How Many Teachers Are at Risk of Serious Illness If Infected with Coronavirus?
As the nation continues to struggle to contain the spread of coronavirus, there is considerable debate about when and how to reopen schools. Education is primarily a state and local concern, and although they have received mixed guidance from federal officials, the decisions over reopening will be made at the state and local level.
One of the myriad of issues these officials will face will be how to keep school employees safe at work, particularly those who are at increased risk of serious illness if they become infected with coronavirus. The Centers for Disease Control have identified a number of factors that put individuals at increased risk of serious illness if infected; these include several health conditions, including having diabetes, chronic obstructive pulmonary disease (COPD), heart disease, moderate or severe asthma, having a body mass index (BMI) of greater than 40, or having a compromised immune system, which for example, may occur during cancer treatment. Being age 65 and older also is considered to be a risk factor. In a previous study, we reported that almost one in four workers are at higher risk of severe illness if they were to become infected. While children are at less risk for serious illness from coronavirus than adults and often have mild or no symptoms when infected, the teachers and other adult staff in schools face higher risk. We used a similar approach to look at teachers and other instructors, and we find that one in four teachers (24%, or about 1.47 million people), have a condition that puts them at higher risk of serious illness from coronavirus (Figure). This percentage is the same as the one we found for workers overall; the challenge for school systems and for teachers in particular is the sheer volume of traffic and tight quarters in many school environments, which may make social distancing a significant challenge in many settings. For higher-risk teachers, failure to achieve safe working conditions could have very serious results.

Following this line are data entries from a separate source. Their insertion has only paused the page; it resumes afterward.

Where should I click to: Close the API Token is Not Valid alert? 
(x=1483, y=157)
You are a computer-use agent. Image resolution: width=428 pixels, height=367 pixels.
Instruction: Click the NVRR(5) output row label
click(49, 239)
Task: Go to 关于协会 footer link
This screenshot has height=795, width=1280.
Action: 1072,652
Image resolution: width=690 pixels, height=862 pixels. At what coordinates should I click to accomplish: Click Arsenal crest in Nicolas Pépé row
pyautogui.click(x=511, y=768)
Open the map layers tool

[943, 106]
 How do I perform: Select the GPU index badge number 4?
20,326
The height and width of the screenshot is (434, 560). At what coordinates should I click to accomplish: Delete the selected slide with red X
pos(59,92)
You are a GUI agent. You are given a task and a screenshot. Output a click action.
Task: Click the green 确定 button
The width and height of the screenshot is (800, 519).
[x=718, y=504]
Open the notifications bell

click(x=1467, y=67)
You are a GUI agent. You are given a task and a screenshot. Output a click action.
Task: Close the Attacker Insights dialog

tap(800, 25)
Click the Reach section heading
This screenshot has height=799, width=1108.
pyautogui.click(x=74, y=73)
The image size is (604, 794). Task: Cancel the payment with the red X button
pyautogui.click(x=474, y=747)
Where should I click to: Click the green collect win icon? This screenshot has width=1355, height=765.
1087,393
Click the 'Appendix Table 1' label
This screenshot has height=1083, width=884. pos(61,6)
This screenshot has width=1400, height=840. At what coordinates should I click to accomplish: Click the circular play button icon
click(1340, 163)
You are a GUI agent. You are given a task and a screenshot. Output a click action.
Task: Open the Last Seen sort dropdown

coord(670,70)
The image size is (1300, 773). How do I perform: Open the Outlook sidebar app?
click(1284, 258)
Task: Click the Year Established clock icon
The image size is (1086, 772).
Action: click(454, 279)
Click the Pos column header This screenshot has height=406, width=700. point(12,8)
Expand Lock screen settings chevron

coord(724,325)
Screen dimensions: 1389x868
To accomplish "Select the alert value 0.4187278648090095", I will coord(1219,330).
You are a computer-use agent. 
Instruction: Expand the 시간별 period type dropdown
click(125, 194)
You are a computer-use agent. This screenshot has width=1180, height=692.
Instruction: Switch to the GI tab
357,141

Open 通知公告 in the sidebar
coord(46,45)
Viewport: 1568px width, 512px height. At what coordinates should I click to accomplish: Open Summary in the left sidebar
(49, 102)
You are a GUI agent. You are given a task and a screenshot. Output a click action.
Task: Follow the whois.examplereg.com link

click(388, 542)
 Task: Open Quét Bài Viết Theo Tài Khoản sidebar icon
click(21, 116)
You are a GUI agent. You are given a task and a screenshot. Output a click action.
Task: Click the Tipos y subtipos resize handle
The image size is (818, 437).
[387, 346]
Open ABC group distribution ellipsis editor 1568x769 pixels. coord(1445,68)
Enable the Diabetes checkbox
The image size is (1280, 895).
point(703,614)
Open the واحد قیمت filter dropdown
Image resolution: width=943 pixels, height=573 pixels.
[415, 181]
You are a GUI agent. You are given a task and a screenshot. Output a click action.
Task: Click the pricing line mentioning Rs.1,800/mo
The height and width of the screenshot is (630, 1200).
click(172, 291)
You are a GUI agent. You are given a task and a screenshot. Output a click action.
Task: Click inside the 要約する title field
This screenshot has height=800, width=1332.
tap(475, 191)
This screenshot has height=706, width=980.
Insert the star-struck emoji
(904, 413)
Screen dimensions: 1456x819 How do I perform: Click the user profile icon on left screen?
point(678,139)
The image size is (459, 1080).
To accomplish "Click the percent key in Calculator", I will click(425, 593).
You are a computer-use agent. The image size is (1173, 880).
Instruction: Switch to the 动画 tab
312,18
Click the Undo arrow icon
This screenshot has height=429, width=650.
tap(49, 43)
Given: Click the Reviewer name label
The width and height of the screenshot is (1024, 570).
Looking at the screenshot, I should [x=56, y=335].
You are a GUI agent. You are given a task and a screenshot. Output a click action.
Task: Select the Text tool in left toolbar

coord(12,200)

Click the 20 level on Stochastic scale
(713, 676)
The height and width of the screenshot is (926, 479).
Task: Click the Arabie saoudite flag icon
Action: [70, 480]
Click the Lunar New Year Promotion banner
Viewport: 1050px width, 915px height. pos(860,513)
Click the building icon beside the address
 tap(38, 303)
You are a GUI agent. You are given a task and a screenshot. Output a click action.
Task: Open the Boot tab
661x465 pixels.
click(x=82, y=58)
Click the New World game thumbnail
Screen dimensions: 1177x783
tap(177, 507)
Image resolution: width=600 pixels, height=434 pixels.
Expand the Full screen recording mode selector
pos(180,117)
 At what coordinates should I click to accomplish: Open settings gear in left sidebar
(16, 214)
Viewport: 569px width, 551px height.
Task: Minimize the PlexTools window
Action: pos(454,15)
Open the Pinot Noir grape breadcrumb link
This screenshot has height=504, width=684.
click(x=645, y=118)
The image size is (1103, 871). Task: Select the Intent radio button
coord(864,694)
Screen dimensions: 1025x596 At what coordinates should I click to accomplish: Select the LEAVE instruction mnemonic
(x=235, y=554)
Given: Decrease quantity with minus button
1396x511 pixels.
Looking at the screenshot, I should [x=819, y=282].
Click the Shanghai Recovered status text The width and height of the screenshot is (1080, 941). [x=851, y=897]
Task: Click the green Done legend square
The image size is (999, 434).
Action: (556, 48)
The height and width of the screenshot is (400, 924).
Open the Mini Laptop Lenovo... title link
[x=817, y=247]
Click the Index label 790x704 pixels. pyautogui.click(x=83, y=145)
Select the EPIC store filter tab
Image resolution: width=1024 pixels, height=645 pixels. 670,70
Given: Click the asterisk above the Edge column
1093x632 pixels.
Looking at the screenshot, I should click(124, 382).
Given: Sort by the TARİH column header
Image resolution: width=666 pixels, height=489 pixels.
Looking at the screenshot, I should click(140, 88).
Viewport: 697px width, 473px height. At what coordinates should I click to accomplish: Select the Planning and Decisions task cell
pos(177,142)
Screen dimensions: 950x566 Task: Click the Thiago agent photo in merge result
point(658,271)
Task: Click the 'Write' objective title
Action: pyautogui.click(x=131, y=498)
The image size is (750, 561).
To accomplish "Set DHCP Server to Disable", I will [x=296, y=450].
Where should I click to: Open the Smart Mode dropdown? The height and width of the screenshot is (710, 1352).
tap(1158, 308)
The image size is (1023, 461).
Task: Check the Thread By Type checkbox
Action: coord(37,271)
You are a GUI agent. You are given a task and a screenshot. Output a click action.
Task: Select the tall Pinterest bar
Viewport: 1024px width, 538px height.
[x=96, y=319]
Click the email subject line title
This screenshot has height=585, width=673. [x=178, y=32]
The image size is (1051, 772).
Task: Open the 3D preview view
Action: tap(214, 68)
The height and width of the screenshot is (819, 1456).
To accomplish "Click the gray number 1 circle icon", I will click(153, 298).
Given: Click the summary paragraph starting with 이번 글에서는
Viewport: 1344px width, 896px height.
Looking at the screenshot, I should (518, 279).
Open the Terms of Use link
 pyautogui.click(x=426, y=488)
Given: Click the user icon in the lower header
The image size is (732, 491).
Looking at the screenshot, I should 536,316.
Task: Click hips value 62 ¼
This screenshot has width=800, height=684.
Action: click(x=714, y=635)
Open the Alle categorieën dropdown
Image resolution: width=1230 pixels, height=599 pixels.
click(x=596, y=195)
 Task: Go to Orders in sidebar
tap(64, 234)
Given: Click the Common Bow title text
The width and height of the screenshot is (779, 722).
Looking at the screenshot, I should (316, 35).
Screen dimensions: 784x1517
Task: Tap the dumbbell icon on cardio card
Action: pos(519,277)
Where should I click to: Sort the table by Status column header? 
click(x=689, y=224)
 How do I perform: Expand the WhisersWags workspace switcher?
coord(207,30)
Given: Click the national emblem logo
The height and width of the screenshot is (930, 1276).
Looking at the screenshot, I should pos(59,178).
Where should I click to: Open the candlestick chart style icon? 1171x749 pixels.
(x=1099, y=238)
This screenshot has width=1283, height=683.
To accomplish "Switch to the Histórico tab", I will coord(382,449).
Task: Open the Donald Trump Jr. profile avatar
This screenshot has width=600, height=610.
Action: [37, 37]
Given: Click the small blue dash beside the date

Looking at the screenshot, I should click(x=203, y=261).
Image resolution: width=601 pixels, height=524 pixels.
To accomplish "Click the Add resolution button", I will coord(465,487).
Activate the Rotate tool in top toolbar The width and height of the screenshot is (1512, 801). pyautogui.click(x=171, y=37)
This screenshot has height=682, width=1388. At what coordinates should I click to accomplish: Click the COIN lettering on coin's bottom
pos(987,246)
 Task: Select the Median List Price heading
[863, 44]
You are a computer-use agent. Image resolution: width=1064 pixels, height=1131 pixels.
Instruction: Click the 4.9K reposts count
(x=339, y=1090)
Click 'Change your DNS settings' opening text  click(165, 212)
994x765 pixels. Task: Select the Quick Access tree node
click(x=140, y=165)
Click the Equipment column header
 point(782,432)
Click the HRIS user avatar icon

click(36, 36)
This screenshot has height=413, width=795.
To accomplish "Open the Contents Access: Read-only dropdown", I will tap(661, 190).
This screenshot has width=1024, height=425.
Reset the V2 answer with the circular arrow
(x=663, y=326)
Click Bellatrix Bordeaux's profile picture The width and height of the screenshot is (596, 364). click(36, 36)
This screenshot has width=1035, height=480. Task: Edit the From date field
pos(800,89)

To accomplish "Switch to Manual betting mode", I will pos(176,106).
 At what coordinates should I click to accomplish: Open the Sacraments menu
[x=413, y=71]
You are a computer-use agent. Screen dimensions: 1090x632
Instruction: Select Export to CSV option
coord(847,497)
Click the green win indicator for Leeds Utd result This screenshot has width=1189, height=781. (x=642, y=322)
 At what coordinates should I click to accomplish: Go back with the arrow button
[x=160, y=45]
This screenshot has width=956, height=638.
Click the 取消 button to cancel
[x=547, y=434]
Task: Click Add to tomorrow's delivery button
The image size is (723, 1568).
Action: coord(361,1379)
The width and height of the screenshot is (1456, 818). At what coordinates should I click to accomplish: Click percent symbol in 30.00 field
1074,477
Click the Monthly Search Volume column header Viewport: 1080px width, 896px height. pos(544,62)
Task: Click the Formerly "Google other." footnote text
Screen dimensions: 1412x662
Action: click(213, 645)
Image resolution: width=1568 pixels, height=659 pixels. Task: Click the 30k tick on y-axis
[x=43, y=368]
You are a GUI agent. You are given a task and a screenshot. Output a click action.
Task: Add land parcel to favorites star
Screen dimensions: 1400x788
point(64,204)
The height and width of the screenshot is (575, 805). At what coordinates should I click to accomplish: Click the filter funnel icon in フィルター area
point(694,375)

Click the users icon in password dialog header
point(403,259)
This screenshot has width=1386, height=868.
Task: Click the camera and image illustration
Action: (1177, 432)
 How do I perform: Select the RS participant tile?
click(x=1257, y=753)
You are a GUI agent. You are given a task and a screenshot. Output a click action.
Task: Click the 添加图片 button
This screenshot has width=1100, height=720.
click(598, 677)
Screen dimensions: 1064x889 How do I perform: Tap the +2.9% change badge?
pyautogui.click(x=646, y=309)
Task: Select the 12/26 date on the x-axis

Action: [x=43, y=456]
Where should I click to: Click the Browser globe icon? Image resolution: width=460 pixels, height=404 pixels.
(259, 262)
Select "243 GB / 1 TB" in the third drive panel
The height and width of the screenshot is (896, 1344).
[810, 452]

Given the difficulty of maintaining social distancing in a crowded school environment, these at-risk teachers may be reluctant to return to their schools until infection rates fall to much lower levels. At the same time, teaching is not a particularly high-paying profession, so many teachers may feel economically compelled to return to their schools if they reopen, even if those teachers do not feel safe. How state and local officials balance the desire to reopen schools and other facilities with the need to assure the safety of students, parents, and school personnel will have significant health and economic consequences for both people and the communities they live in. Assuring the safety of teachers and others at higher risk of serious illness from coronavirus is a crucial part of the calculation around reopening.
This analysis uses data from the 2018 National Health Interview Survey (NHIS) to look at the share of workers who would be at increased risk of becoming seriously ill if they become infected with coronavirus. The risk factors we were able to analyze were having diabetes, chronic obstructive pulmonary disease (COPD), heart disease, a body mass index (BMI) above 40, and a functional limitation due to cancer. As we previously discussed we included 62% of those with asthma none of the other risk factors, as at risk. In addition, the CDC criteria consider all people over age 65 to be at increased risk. We define teachers as individuals whose occupation is “primary, secondary, and special education school teachers” or “other teachers and instructors,” and are employed in the “Education Services Industries” industry. Only teachers who are currently working, looking for work or on a temporary absence such as a planned vacation, maternity leave or temporary medical leave were included.